“I smell an Oscar nomination,” Chicago-based film critic Dann Gire said as he settled into his seat before the screening of The Darkest Hour began.
Gire’s estimation isn’t far off as Gary Oldman delivers his most riveting and notable performance in The Darkest Hour and flourishes as Winston Churchill. The film stands strong and tall as one of the most prominent biopic films that supplement Dunkirk as the events of French pleas from British militia fall subsequent of one another. Scenes of 1940’s London are painted hauntingly reminiscent of England during World War II and immerse into breathtakingly charming angles of the camera or clever playing with lighting that accentuates features brilliantly. Oldman is unrecognizable as he internalizes the Prime Minister and his skill is transcendent as he lifts the film to new heights.
The supporting cast is complementary to the interpretation of Churchill and each presents themselves independent of one another, yet their interaction is captivating. The score is elegant and graceful through the cries of violins and the carefulness of piano. The Darkest Hour presents the boldness and deterioration of the Prime Minister through his most extreme decisions with poise, eloquence, and power.

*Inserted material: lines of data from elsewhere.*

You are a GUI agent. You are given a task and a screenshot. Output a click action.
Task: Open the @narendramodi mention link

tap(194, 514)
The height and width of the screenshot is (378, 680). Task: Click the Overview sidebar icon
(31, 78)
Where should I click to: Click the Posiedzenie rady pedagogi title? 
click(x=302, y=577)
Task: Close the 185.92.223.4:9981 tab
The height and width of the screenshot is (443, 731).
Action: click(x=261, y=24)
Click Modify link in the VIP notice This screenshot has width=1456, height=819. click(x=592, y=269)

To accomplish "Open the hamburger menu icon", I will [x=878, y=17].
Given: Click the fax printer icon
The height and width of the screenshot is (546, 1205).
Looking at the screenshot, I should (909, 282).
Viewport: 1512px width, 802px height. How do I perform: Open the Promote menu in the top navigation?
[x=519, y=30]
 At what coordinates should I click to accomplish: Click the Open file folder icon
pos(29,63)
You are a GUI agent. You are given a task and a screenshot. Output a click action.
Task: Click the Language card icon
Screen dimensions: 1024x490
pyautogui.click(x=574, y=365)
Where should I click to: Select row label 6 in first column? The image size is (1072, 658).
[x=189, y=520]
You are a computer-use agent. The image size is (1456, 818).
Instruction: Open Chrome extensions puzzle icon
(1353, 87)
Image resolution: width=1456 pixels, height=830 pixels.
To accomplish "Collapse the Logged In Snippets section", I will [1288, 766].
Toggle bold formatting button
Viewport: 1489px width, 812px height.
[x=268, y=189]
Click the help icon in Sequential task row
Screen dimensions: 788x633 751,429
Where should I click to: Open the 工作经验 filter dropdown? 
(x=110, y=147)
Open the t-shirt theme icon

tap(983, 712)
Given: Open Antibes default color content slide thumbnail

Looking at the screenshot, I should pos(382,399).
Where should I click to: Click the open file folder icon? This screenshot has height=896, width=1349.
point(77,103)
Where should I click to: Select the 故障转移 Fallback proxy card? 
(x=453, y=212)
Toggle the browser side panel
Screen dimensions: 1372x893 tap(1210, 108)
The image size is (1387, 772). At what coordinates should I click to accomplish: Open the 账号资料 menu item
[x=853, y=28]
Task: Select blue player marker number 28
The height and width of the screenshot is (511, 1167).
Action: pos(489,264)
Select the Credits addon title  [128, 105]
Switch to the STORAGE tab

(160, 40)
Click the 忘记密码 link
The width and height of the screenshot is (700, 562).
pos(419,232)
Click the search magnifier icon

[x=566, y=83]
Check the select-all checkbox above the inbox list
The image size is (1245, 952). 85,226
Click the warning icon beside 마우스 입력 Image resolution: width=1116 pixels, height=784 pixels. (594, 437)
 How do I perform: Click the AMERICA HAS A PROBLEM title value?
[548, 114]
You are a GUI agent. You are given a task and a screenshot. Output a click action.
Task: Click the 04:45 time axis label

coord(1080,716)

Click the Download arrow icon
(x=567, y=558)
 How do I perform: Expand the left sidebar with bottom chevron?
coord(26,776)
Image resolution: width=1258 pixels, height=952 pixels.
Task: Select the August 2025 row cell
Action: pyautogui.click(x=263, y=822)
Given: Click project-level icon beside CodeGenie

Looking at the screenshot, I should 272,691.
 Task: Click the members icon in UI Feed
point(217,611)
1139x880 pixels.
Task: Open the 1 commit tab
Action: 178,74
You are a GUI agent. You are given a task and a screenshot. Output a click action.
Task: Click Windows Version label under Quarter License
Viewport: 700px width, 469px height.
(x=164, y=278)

The film is sensible and flares with humor as Churchill witnesses Hitler’s rise to power, and the chaos that unfolds within Parliament as members cry out for order. Kristin Scott Thomas is strong and unwavering as Clementine Churchill and often engages in witty banter or solidifies her position with strong, confident advice when needed. The typist, otherwise known as Ms. Elizabeth Layton (Lily James,) is a static character that serves as an outlet for Churchill to vent his sporadic speeches or to appeal towards the more emotional take of the Prime Minister as the war becomes more overbearing.
King George VI (Ben Mendelsohn) comes to his senses eventually as he and Churchill simply do not see eye-to-eye and are polar when it comes to personality, but The Darkest Hour allows time to spare as each relationship is given a backbone and results with a consoling friendship when Churchill is given the weight of war to bear.
Oldman, reciting Churchill’s speeches, are breathtaking and eerie as each word is gusted with unbreakable power and determination. Contrary to impressive lectures, exposure is given to his more vulnerable side while speaking to commoners riding the Underground.
The events of contesting Chamberlain, waging war, plotting the retreat from Dunkirk or preparing for Operation Dynamo, The Darkest Hour is historically keen and gracefully depicts the age of war, though emphasizes the swelling of anger as other nations grow wearier, and the fact that Mussolini must be cooperated with is faced.
Peace is striven for, but at the same time, Oldman presents a stubborn and proud Churchill that is reluctant to change unless it’s absolutely dire.
The opening scene shows Parliment quieted in their debate, and the lack of handkerchiefs waving in approval is scarce. As the film circles around to it’s close, the English leader is fanfared off with the unanimous and thunderous flapping of cloths that hail to his standing ovation as he strides with storm-like confidence from the meeting hall. The final scene, much like the opening scene, is a gorgeous conclusion.